Straits
Times online
Charging visitors
No need to get angry; paying digital newspapers will launch
frontierless world without press controls. My own response
is... By Seah Chiang Nee
Feb 28, 2008
I'm
amazed that so many people are surprised by the decision
to charge Straits Times online.
The
warning had appeared last November when SPH (Singapore Press
Holdings) required visitors to AsiaOne.com, its newspapers'
website, to register.
Littlespeck
then wrote "Asia
One: Heading for charges" on Nov 8, 2004,
forecasting this. Readers who had followed our postings
would not have been surprised by this or the trend regarding
newspapers.
As a
newspaper editor in Singapore and a long-time correspondent
for some years, I could see the creeping impact of the Internet
on newspaper circulations clearer than most readers.
Young
people are slowly giving up reading newspapers because of
the access to web newspapers and other online news sources.
These trends were in these recent Littlespeck reports:
Media:
The future is online, AP chief,
on Nov 14, 2004,
Another
Looming Shadow - losing youths on Oct 2, 2004,
and
Regaining
readership on Sept 19, 2004..
Online
charges: Too high
The
step taken by the 160-year-old Straits Times is recognition
that the future is swinging towards multimedia information.
The print circulation had largely stagnated during the past
10 years despite the population expansion.
It is
vulnerable because it had just raised its print price to
70 cents (for subscribers). If its website remains free,
it will lose more readers switching to AsiaOne.
But
the costs of printing the Straits Times (newsprint price,
ink, machine maintenance and salaries, etc) will make for
a tremendous saving when that happens.
In fact
the production cost per copy is more than its sale price,
and it is the advertisments are what make it hugely profitable.
(Yes, for years, advertisers have been subsidising readers'
costs).
This
means that even though the online price is 30 cents, 40
cents lower than print price, the saving on newsprint will
more than makje up for it.
This
means that if the more readers stop buying ST and start
reading online, the more circulation profit it will earn.

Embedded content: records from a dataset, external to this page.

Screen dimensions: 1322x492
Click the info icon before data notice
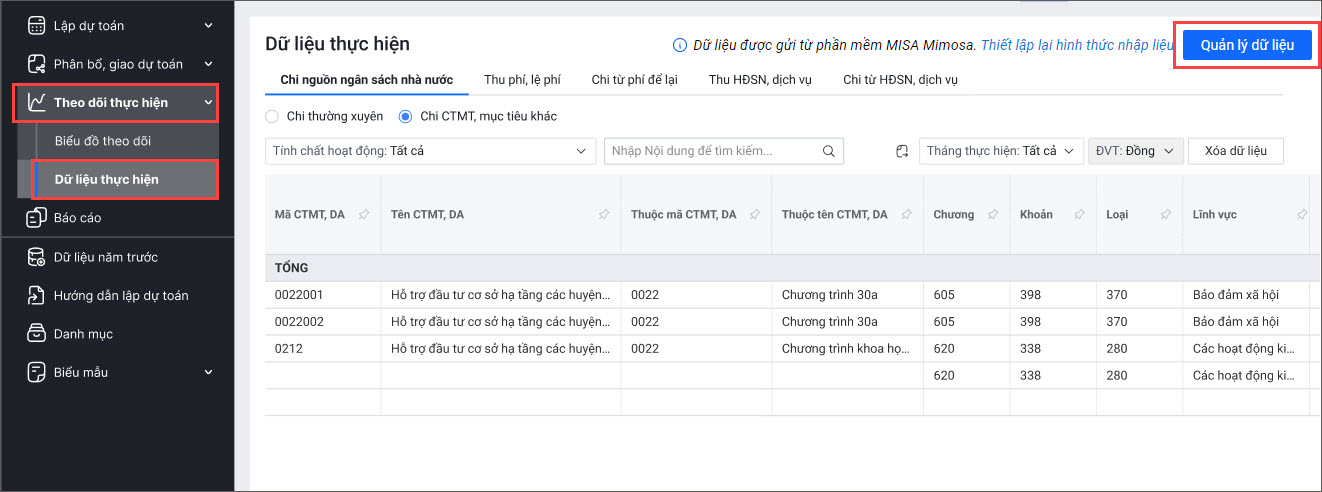pos(680,45)
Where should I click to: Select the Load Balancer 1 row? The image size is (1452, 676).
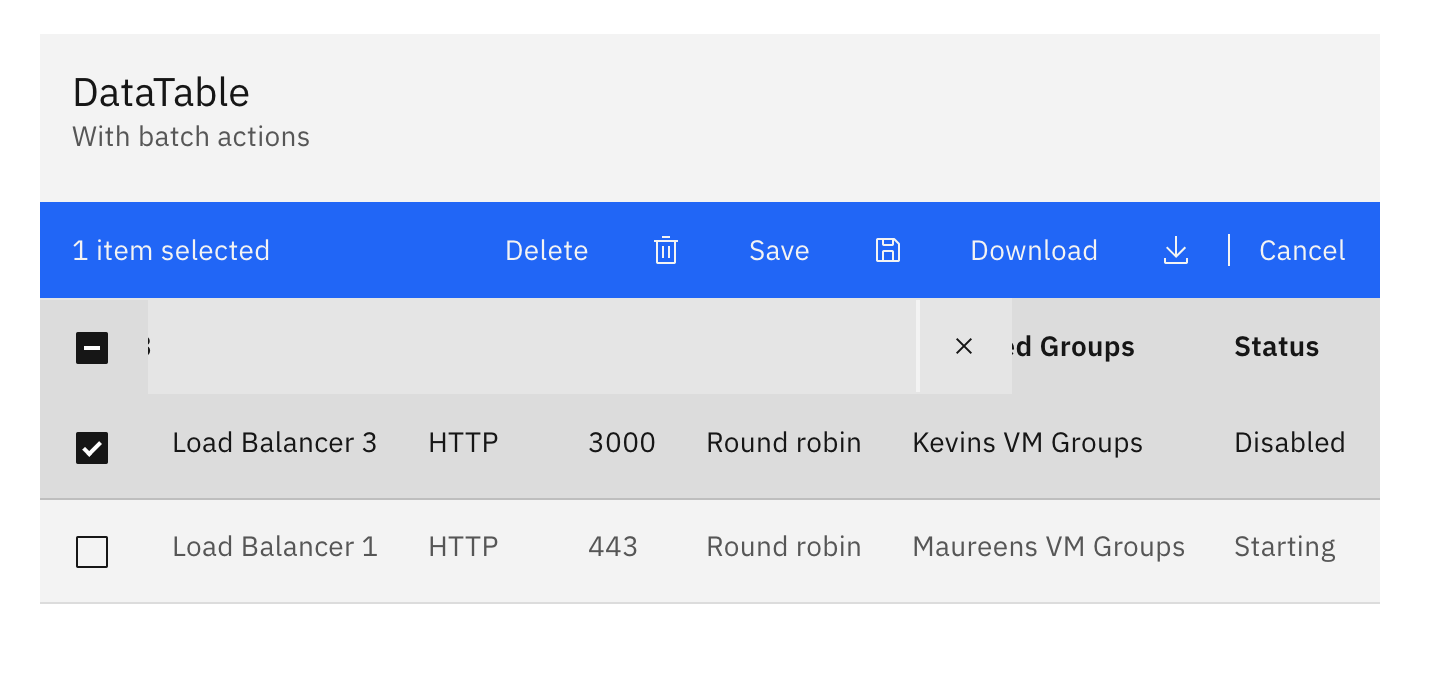[275, 547]
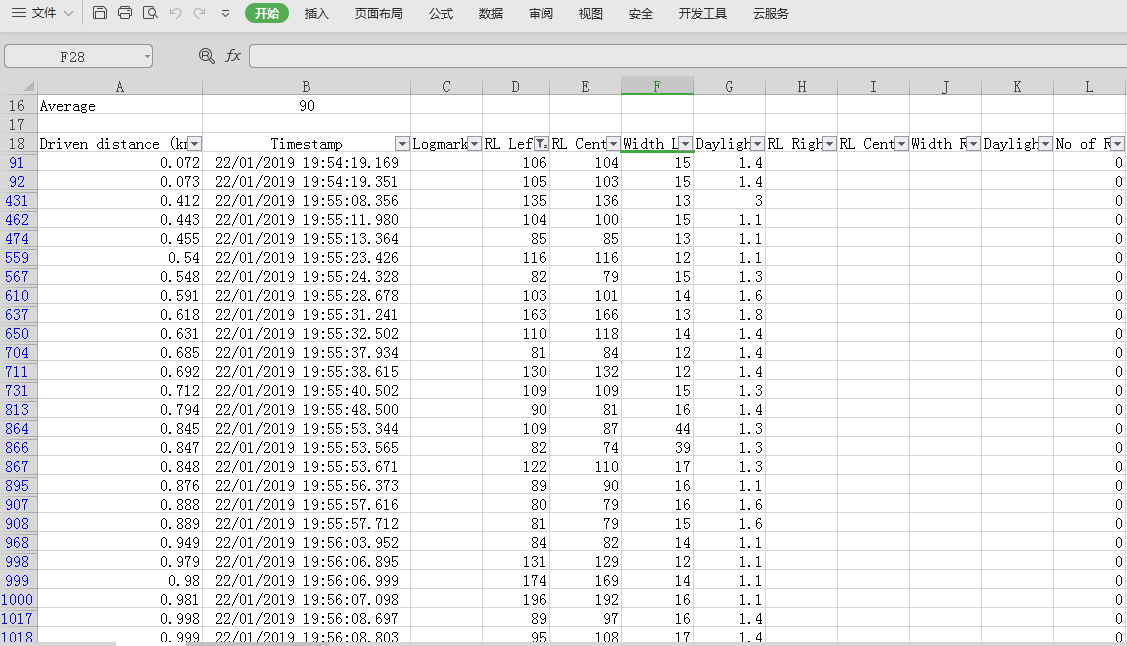Switch to the 插入 ribbon tab
The image size is (1127, 646).
(316, 13)
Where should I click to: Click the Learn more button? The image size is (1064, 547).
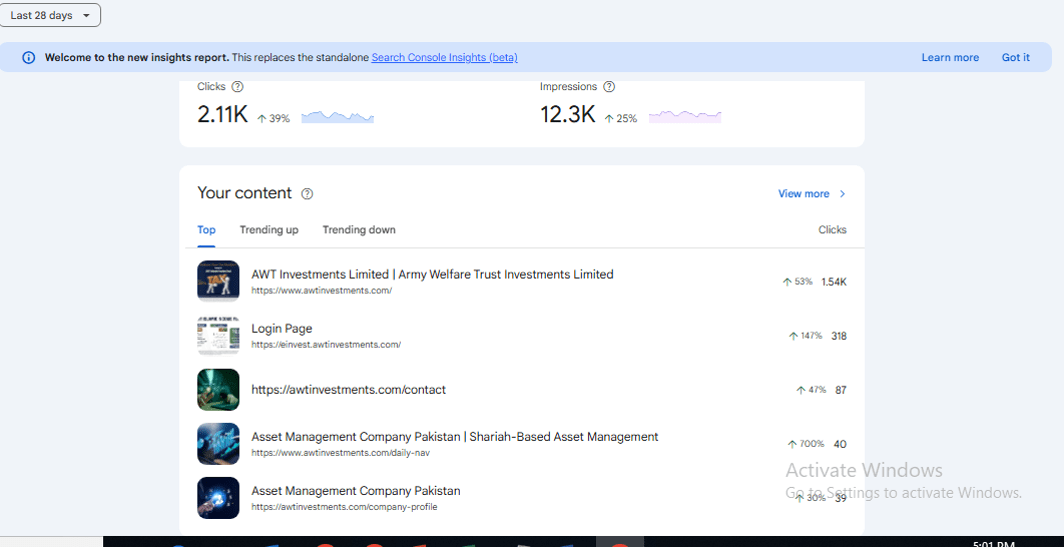tap(950, 58)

Nothing, however, is that simple. If it were, other major
newspapers would done that long before the Straits Times.
Possible
pitfall
SPH
sells newspapers. Its flagship is the Straits Times that
makes tons of money with a daily circulation of 390,000
copies. The real money-earner is advertising whose rates
are based on this vast monopoly (thus secure) base.
There
are more than 250,000 Singaporeans with cable access to
the Internet, and the number of registered AsiaOne readers
is 280,000 (some 30,000 from abroad).
If a
large number of its 390,000 readers - say 100,000-150,000
- were to stop buying the newspaper and moving online, its
subscription circulation profit will rise, but advertisers
may leave or demand lower rates.
Overall
profits may skid disastrously - unless it can lure more
online readers either locally or from abroad.
This
is because - monopoly or not - advertisers will not pay
current advertising rates if sales fall by, say 25 per cent.
Many will turn to other media sources, like TV, radio, magazines,
cinemas and, of course, the Internet.
Advertising
on the Straits Times website, which should increase with
a larger base, will not be able to make up for the print
advertisements.
In a
recent US media seminar, publishers lamented that demand
for Internet advertising was rising, but most online newspapers
simply did not have enough page space or number of pages
to accommodate it.
The
possibility of vast newspaper defections to its webite is
unlikely in the immediate future. The reason? Out of annoyance,
Singaporeans are liable to refuse to subscribe online.
So what
would I do? Personally I would stop delivery and pay online
for the 50 per cent saving, and I would urge readers who
have unlimited cable to do the same especially if they don't
need the advertisements most of the time.
To talk
of boycotting domestic news is not a long term solution.
Besides
by buying online, I will be doing my small towards creation
of a new, cross-frontier world of Internet newspapers, in
which the Straits Times is a member.
By offering
two choices, print and online, the Straits Times is actually
being forced to take on the world by trying to gain foreign
subscribers. Of course, that would also quickly mean Singaporean
digital newspapers based abroad selling here.
Singapore
is in a free-trade-agreement mood that must provide for
a borderless Internet media.
Straits
Times online permits foreign buyers without outside control
but it would almost mean multi-media publishers to compete
against it on domestic coverage, free of Singapore government
licensing.
For
example, the historical adversity that disallows Malaysia
and Singapore print newspapers to enter each other's country,
but the new digital media would make the ban unenforceable.
History
is rarely created in a day. it has to have a first step,
though. The selling of Straits Times online would be it.